この作品のもう1つの見どころは、やはりホラー要素満載の亡者が襲ってくるシーンです。
では、そのホラーシーンにはどういった意味があるのでしょうか?
それぞれが犯した過去の罪とは
今回、主人公たちを襲ってくる亡者は作品中でも言及されている通り、自分の過去の罪に関係している人物たちばかりです。
例えば、主人公のスカーレットであれば父の自殺、ジョージは弟の死について罪を感じていました。
全員が後悔をしていたかはともかく、何かしらの罪を意識していたのは事実です。
なぜ自分の罪に関係する亡者が現れたのか
死者の国であるカタコンベで、自分に関係のある死者と出会っても不思議ではありません。
しかし、ただ脅かすだけ、生者を死者の国に引きずり込むだけが目的であれば、関係のない亡者が現れても問題ないはずです。
では、なぜわざわざ主人公達に関係する死霊が襲ってきたのでしょうか。
これは、死霊が現れたタイミングにも関係があると考えられます。
多くの場合、亡者が現れだしたのは賢者の石の模造品を手に入れてからです。
スカーレットは目の前にある黄金に対してトラップだと伝えていますが、そもそも襲ってきた亡者自体がトラップだったのではないでしょうか。
侵入者たちの過去に関わりがある亡者が出現する、あまつさえそれらが襲ってくるとなれば大抵の人は耐えることが出来ません。
模造品であれ傷を簡単に癒すことのできる賢者の石。
それを奪われないためにカタコンベならではのトラップを仕掛けておくというのは有り得ることなのです。
なぜ3人は救われたのか
最終的に助かった3人とその他の者の違いは、スカーレットのいう通り罪を告白したことです。

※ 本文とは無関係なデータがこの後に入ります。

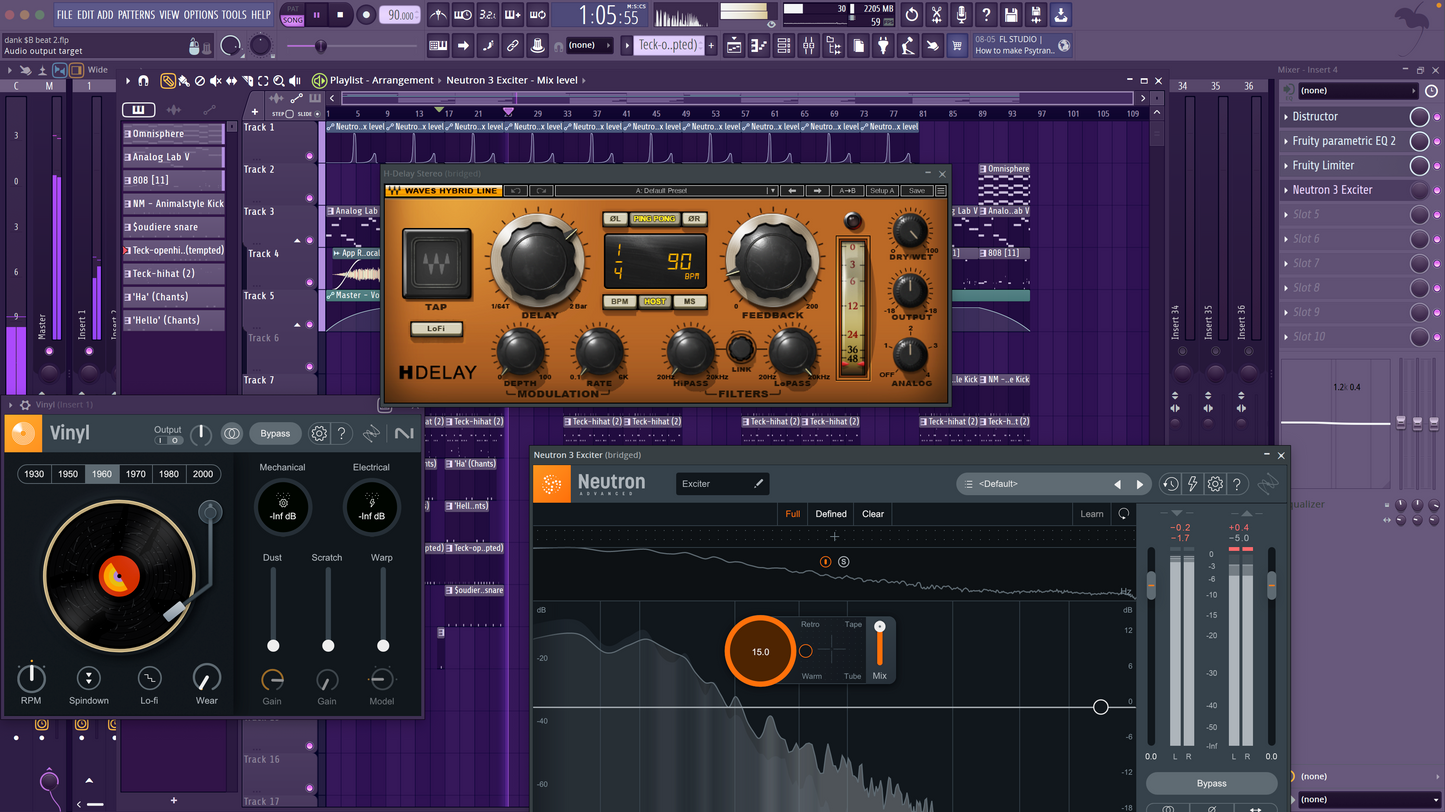This screenshot has height=812, width=1445.
Task: Open the plugin picker plug icon
Action: point(884,46)
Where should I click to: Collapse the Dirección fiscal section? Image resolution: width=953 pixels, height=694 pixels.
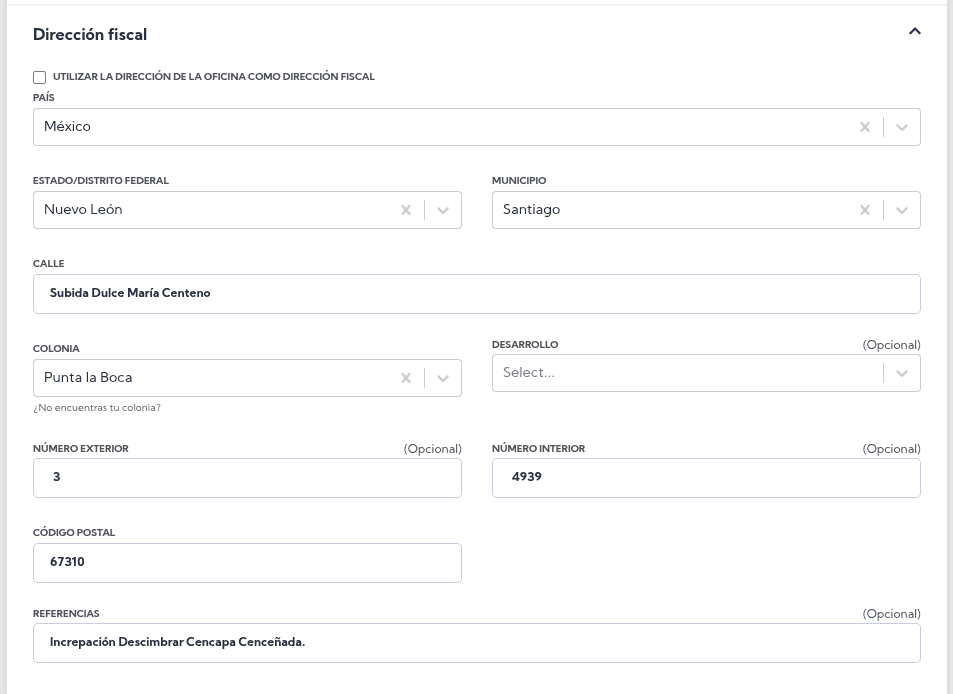tap(914, 32)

罪を告白し懺悔をするという行為は、キリスト教の中では非常に重要な意味を持ちます。
こうすることによって罪を許され、新たに生きていくことが出来るとされているからです。
死者の国であるカタコンベから戻る為には、この贖罪がどうしても必要だったのでしょう。
彼らは亡霊たちに生かされた、という解釈も可能かもしれません。
ただのホラー映画とは一味違う「地下に潜む怪人」
いかがでしたでしょうか?
この映画はただのホラーアドベンチャーではなく、実在する人物と場所・伝説が複雑に絡み合って物語が進んでいきました。
賢者の石やカタコンベ、なぜ亡者に襲われたのか等、背景を考察しながら観ると新たな発見がたくさんできると思います。
ぜひ、もう一度細部に目を凝らしながら映画を観てください。
きっと随所にちりばめられた布石に気付けるでしょう。
そして単なるB級ホラーでもパニックムービーでもなく、モキュメンタリーとしての面白さを堪能できるはずです。